The tape terrifies Asakawa, who is convinced its warning is true. Desperate to avert his fate, he takes the tape and enlists the help of his old high-school friend Ryūji Takayama, now a university Philosophy Professor. Intrigued, Ryūji watches the tape and asks for a copy to study at home, to which Asakawa obliges.

The men begin dissecting the footage to figure out where it was shot and broadcast. After a fruitless day chasing leads, Asakawa goes home only to learn his wife watched the tape, with their infant daughter on her lap, out of curiosity.

The next day, Ryūji figures that the moments of near blackness appearing during real scenes are likely caused by the recording device blinking. The two travel to Kamakura, where Ryūji knows someone with a personal archive of paranormal cases from Japan. Searching for individuals with psychic photography abilities, aided by several other clues from the footage, they find the record of Sadako Yamamura, a young woman born on Izu Oshima Island.

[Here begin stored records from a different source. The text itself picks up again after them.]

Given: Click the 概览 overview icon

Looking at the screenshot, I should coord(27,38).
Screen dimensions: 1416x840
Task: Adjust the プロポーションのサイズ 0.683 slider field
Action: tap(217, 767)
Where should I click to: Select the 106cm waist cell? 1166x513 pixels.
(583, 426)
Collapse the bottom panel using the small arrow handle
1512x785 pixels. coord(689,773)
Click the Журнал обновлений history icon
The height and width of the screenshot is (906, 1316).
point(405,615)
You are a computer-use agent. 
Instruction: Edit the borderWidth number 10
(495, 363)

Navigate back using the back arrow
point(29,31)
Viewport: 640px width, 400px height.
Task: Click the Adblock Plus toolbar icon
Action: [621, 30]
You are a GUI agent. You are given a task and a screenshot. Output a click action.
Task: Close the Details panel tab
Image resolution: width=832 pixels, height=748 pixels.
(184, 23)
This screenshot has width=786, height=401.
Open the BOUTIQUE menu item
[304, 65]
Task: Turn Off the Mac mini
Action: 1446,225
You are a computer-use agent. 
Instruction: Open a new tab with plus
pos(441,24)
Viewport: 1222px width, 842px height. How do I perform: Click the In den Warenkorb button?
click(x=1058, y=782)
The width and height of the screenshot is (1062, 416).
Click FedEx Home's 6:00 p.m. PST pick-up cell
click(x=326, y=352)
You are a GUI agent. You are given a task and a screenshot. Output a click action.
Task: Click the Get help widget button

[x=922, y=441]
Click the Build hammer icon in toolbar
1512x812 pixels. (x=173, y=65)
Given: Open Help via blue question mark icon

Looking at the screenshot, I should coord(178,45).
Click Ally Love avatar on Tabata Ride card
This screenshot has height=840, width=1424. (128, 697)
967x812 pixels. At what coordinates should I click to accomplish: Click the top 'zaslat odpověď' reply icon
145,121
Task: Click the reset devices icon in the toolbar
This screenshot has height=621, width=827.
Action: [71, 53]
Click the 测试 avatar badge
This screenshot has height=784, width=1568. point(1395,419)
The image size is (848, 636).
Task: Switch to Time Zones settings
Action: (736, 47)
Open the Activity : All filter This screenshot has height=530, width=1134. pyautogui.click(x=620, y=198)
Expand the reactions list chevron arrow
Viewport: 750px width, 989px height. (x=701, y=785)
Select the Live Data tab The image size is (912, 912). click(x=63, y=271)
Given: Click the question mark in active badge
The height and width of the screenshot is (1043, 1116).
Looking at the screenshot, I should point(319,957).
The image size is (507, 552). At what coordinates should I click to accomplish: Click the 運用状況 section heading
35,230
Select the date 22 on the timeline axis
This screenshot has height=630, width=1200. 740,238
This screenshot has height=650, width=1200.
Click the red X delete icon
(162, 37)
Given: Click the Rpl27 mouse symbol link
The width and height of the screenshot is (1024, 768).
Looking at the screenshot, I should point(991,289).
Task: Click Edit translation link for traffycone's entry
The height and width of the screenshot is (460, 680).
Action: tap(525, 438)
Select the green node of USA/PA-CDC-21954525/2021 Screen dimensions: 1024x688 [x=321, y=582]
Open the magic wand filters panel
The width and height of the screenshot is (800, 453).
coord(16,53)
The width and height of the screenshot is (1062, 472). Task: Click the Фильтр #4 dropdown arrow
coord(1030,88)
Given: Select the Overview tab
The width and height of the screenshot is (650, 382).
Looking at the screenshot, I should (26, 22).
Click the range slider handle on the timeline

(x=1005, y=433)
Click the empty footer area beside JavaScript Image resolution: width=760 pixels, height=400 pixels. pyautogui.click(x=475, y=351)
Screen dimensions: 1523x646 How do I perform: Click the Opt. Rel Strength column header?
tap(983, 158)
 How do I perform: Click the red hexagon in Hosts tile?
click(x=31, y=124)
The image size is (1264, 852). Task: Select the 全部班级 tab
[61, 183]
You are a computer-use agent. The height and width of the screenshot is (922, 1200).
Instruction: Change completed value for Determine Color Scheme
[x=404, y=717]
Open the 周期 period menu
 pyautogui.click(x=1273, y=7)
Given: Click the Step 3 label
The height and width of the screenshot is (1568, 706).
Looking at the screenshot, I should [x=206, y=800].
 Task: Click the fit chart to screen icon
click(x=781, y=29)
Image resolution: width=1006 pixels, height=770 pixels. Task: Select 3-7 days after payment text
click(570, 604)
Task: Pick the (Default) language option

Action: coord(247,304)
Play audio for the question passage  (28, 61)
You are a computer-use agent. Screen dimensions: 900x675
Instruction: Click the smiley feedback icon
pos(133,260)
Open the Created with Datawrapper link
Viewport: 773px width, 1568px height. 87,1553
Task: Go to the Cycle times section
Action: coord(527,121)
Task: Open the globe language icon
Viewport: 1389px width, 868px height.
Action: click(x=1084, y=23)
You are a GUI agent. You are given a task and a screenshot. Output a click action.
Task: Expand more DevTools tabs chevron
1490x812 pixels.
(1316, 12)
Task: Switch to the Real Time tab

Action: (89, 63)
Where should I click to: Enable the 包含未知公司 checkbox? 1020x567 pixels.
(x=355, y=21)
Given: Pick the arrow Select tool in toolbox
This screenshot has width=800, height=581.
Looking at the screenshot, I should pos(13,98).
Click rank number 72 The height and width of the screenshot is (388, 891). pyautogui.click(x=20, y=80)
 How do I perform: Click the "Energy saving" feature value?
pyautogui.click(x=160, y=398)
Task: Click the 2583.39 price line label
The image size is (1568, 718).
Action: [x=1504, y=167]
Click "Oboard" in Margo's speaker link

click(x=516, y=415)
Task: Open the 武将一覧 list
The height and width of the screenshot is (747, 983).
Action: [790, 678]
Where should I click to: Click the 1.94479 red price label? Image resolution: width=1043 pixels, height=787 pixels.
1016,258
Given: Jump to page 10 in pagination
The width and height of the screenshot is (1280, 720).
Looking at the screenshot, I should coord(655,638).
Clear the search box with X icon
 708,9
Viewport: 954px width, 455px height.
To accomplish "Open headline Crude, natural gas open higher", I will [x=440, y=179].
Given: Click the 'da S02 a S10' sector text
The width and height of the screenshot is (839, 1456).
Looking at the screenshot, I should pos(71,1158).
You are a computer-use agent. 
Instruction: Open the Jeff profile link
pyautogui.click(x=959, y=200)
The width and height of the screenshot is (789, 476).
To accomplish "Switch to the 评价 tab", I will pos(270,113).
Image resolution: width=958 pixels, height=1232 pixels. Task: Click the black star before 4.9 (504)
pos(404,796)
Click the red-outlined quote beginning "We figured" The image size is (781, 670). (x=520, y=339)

Ryūji theorizes that the woman is already dead, and that the last part of the tape contains the will she wanted the viewer to fulfill. To figure it out, they travel to Izu Oshima the next morning to learn more about her past. Stuck on the island because of a heavy storm, the two aren't able to unearth any clues leading them to solve the mystery. Thanks to Oshima and Yoshino, colleagues of Asakawa, they pieced together Sadako's timeline up to 30 years ago. They have hit a dead end.

With their deadline approaching, Ryūji has the idea of retracing the resort lodge's history to find out how and why the tape was there. Yoshino finds out that the resort used to be a tuberculosis sanatorium, where Sadako's father lived in his last days, and the only surviving staff member working there during the period near Sadako's disappearance is GP Nagao Jotaro.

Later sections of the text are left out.